Sonra Emre’ye bakmaya devam ederken ara ara da anlık babasının yüzüne bakmaya devam ediyordu Emrah bey. Bu sırada Emre’nin kız kardeşi çayları getirerek servis ettikten sonra Emre’nin oturduğu koltuğun kenarına oturdu. O da dikkatle misafirlerini dinlemeye başladı. Demek ki misafir gelince konuşmaları da etkili oluyordu. Çocuklarının dikkatle Emrah beyi dinlediğini gören Emre’nin babası içinden “ Ben bunları anlatsa bizim çocuklar pek ciddiye almaz. Ama Emrah anlatınca diniyorlar . İşte hitabetin gücü diye” düşünerek gülümseyip çocuklarına sevgiyle baktı. Odada bir anda sevgi ve saygı ile birbirine bakan dört insanın sevgisi ile ışıklandı ve ısındı neredeyse. Sevgi ve saygı olan ortamlarda ortam hem ısınır hem aydınlanır zaten.
Emrah bey bu durumun farkına vararak konuştu:
“ Ben facebook veya diğer sayfalarda sohbet etmek istediğim adamlara gençlere selam veririm. Kimi küfreder kimi teşekkür eder. “
Emrah bey bunu anlatınca Emre’nin yüzü kıpkırmızı oldu.
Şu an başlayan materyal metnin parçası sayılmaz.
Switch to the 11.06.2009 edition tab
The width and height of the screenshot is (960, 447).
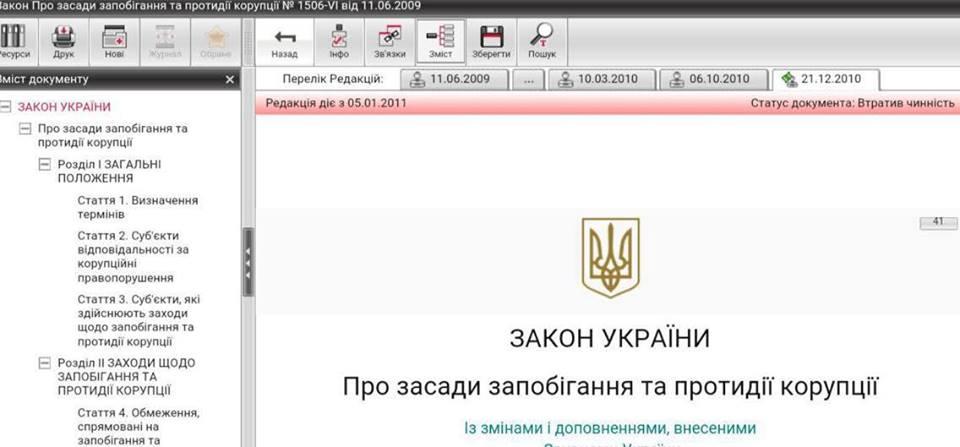click(x=455, y=79)
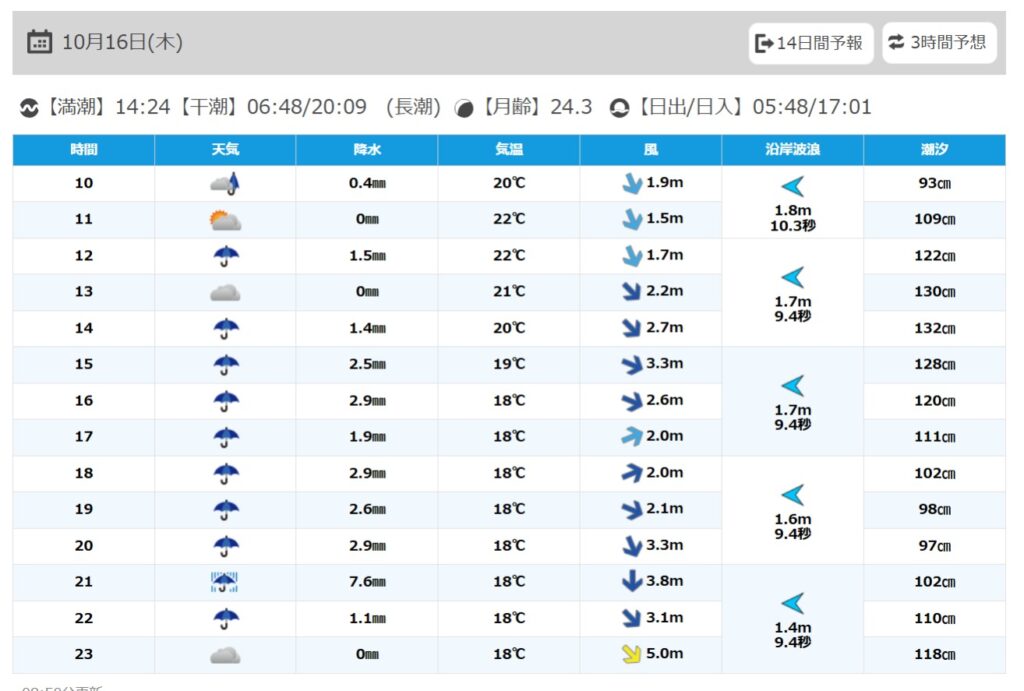Select the 時間 column header
The image size is (1024, 691).
coord(84,150)
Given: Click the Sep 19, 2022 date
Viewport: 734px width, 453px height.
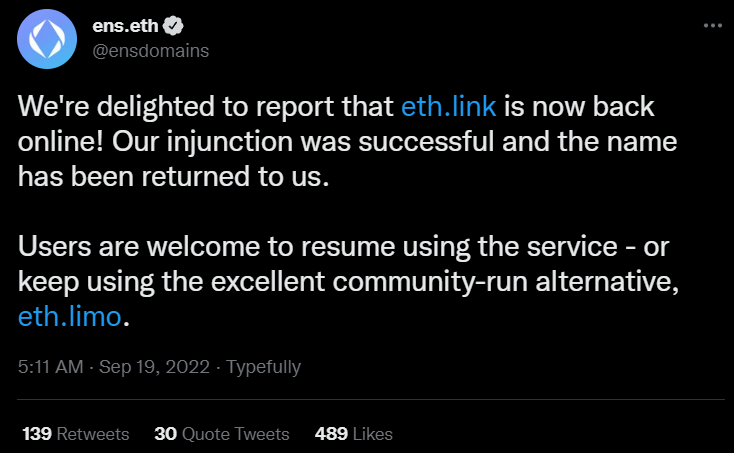Looking at the screenshot, I should 154,366.
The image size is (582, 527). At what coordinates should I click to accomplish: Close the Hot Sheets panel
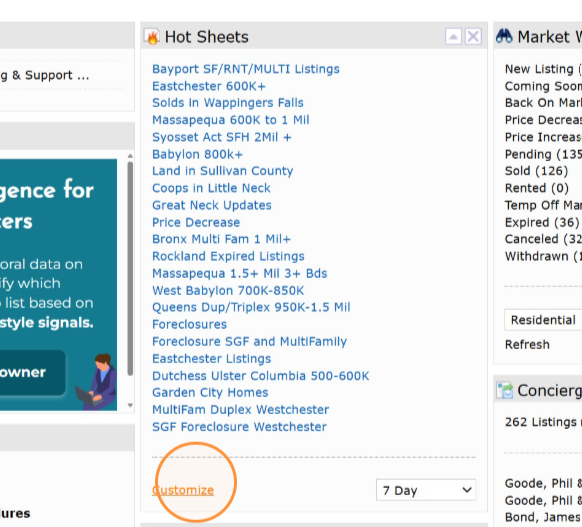click(473, 37)
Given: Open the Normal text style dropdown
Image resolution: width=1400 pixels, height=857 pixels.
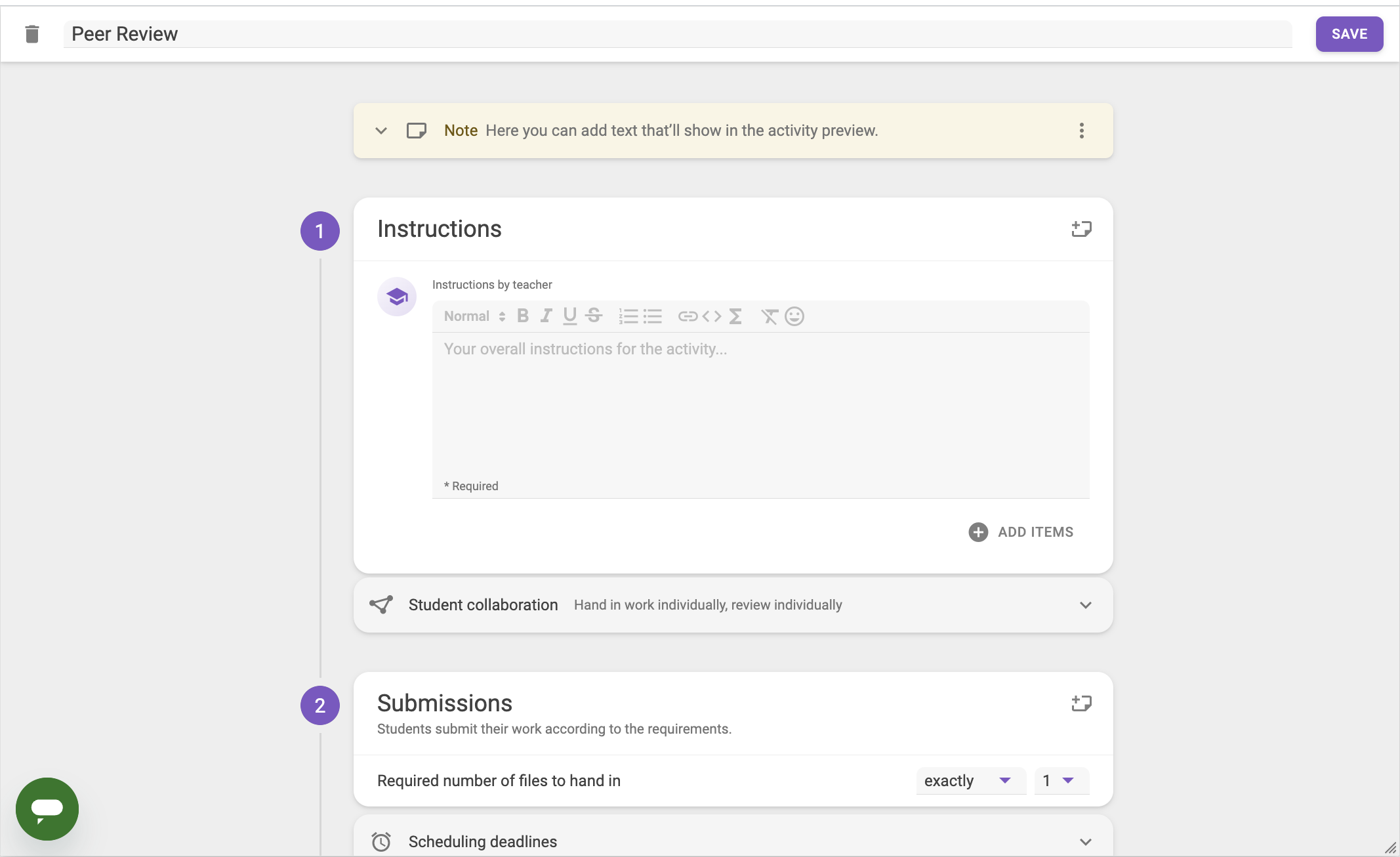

O an aylar önce Emrah Bey’in facebook hesabından kendisine selam verdiğini , kendisinin de Emrah beye “dolandırıcı” diye hakaret ettiğini hatırladı. Emrah beyin bunu hatırlatacağını zannederek az kalsın bayılacaktı. Ama Emrah bey öyle yapmadı. Bunu Emre anlayınca kendini toparladı. Hatasını anlayarak:
“Emrah amca, gerçekten haklısınız, bu kısa konuşmada bile önyargılarımı bir sel gibi yıktınız. Bu konu hakkında düşüneceğim. Bazen insanın farkına varamadığını sizin gibi büyükler bilgi ve tecrübe ile bizlere farkına vararak gösteriyor. Teşekkür ederim “dedi.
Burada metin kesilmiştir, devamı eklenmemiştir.